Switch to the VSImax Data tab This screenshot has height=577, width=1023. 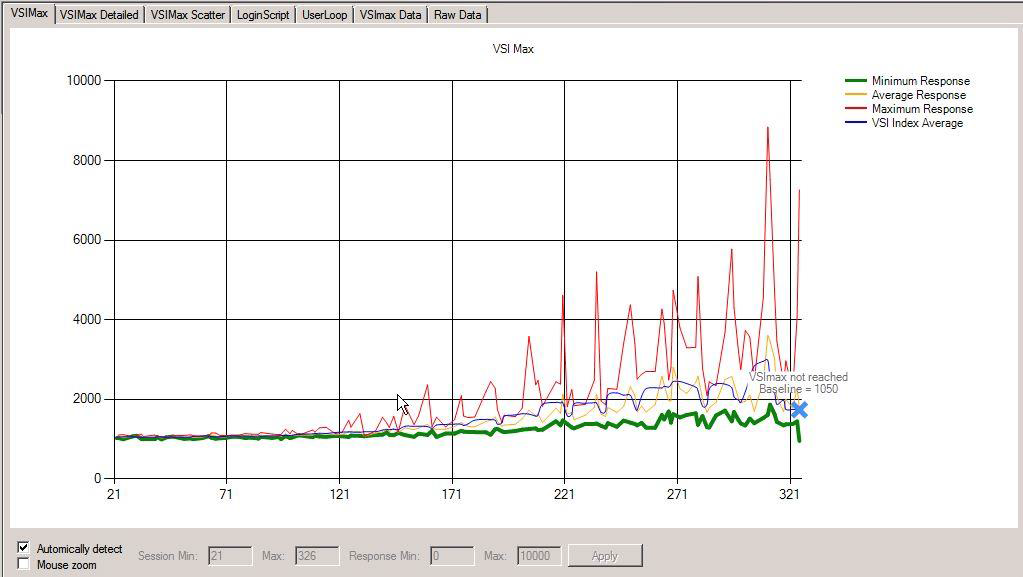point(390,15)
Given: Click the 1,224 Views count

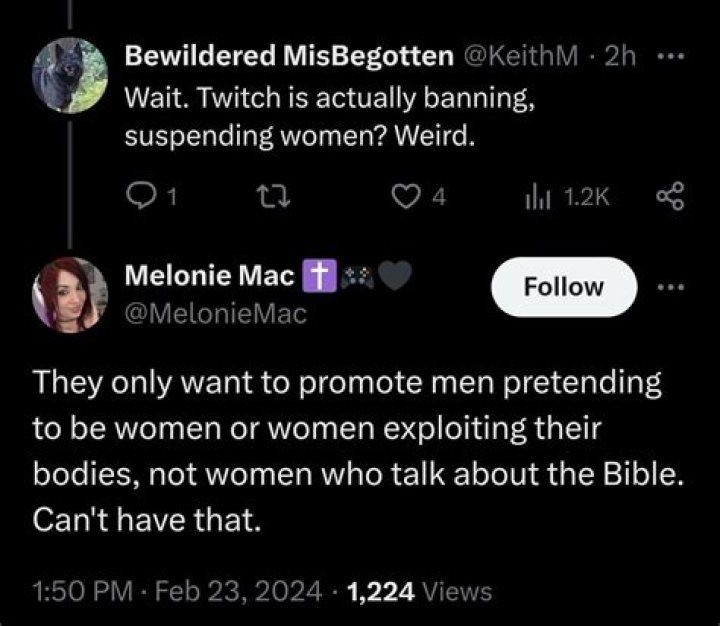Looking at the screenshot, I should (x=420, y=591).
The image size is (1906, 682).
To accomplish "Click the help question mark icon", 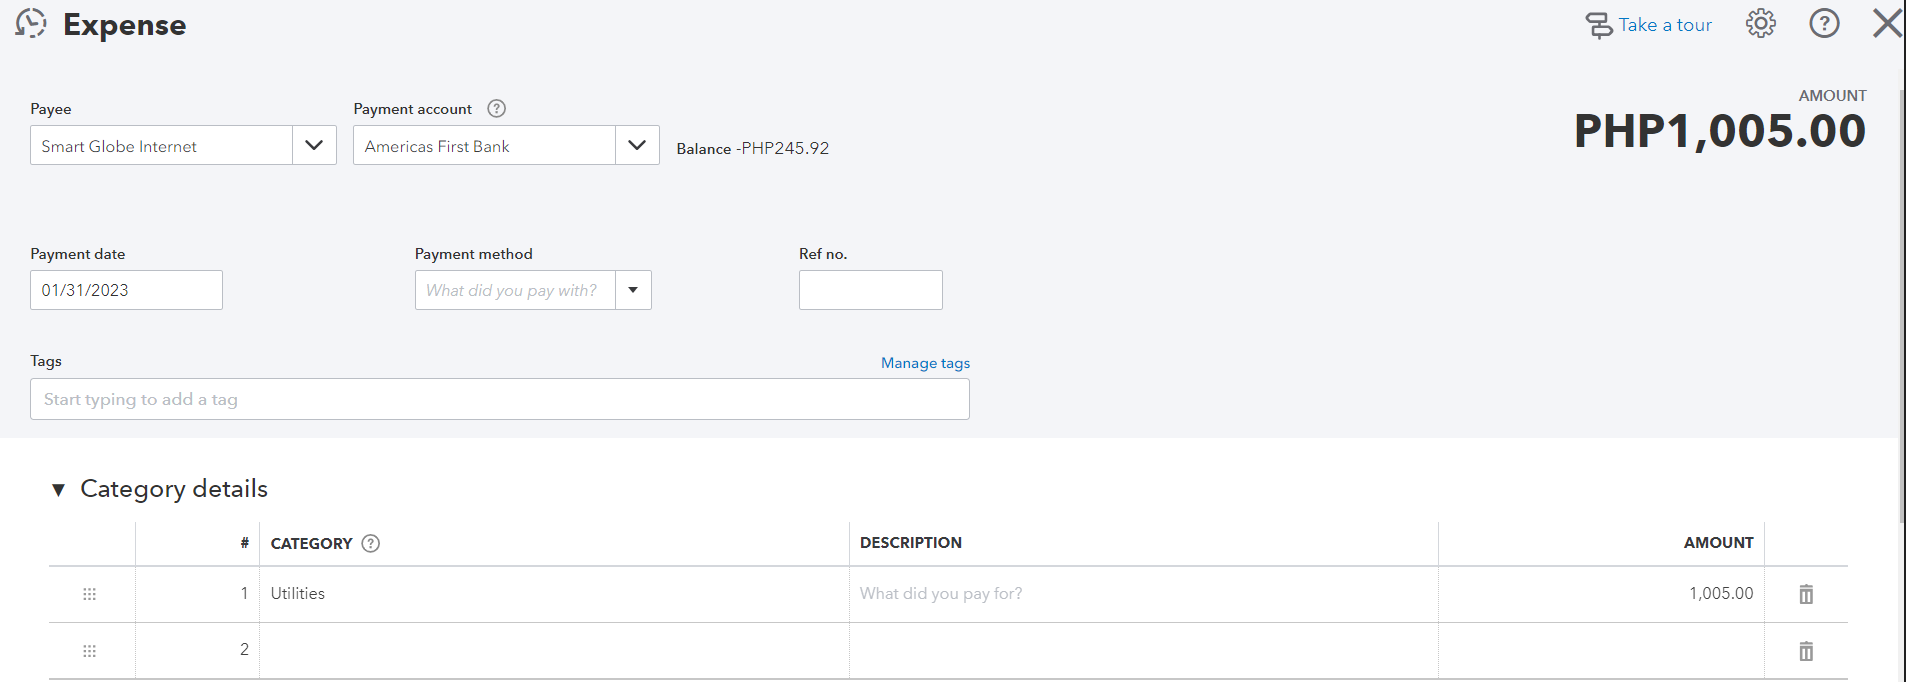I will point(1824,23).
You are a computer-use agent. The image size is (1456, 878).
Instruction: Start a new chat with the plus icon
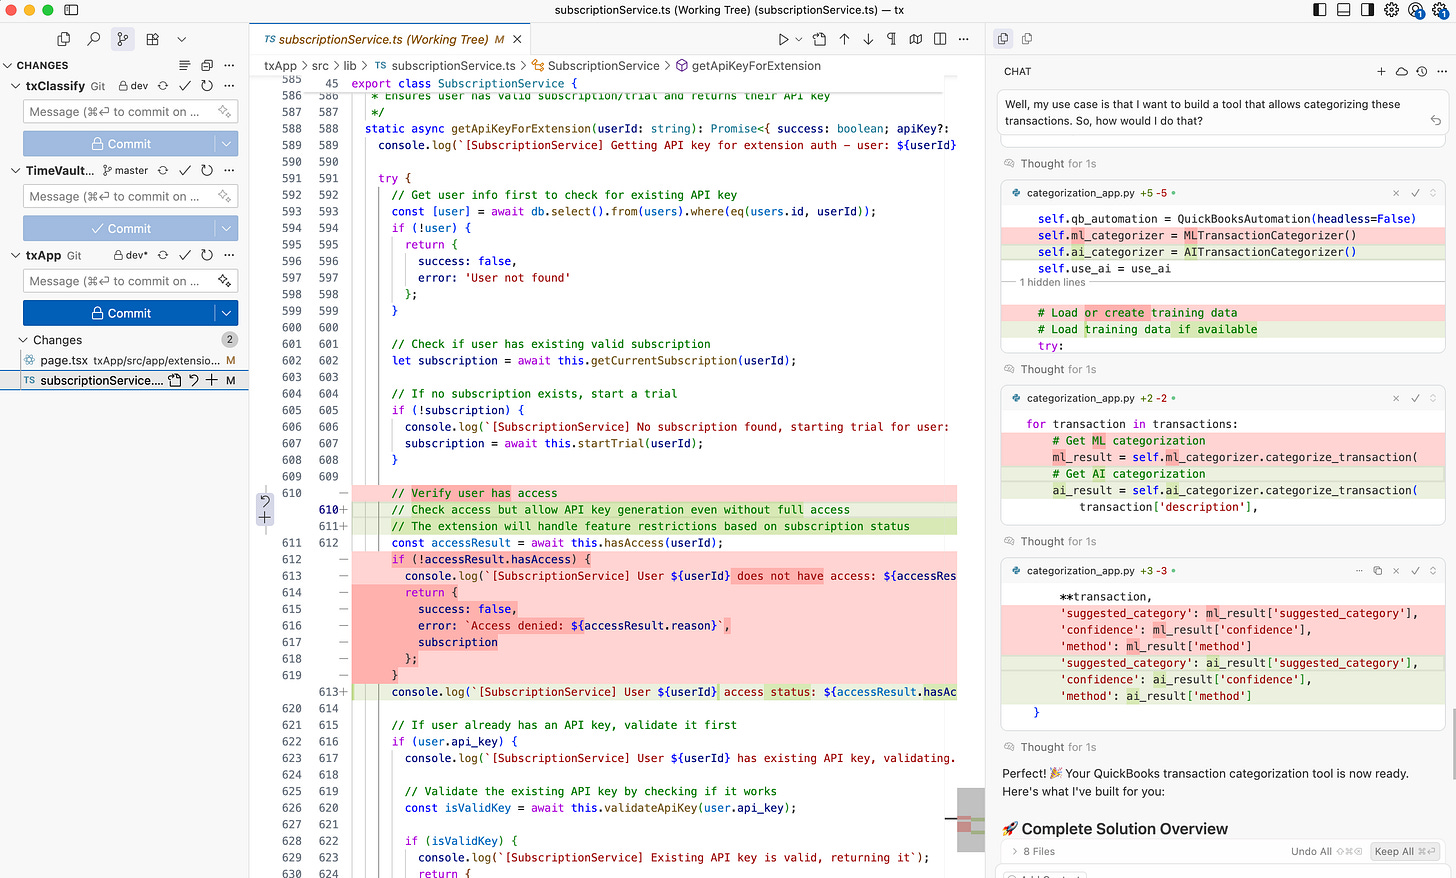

= = = = =

## Assignment:
From the entries, report each line that includes the word "size".

## Exercise result:
The image size is (1906, 682).
You are a computer-use agent. The image size is (1456, 878).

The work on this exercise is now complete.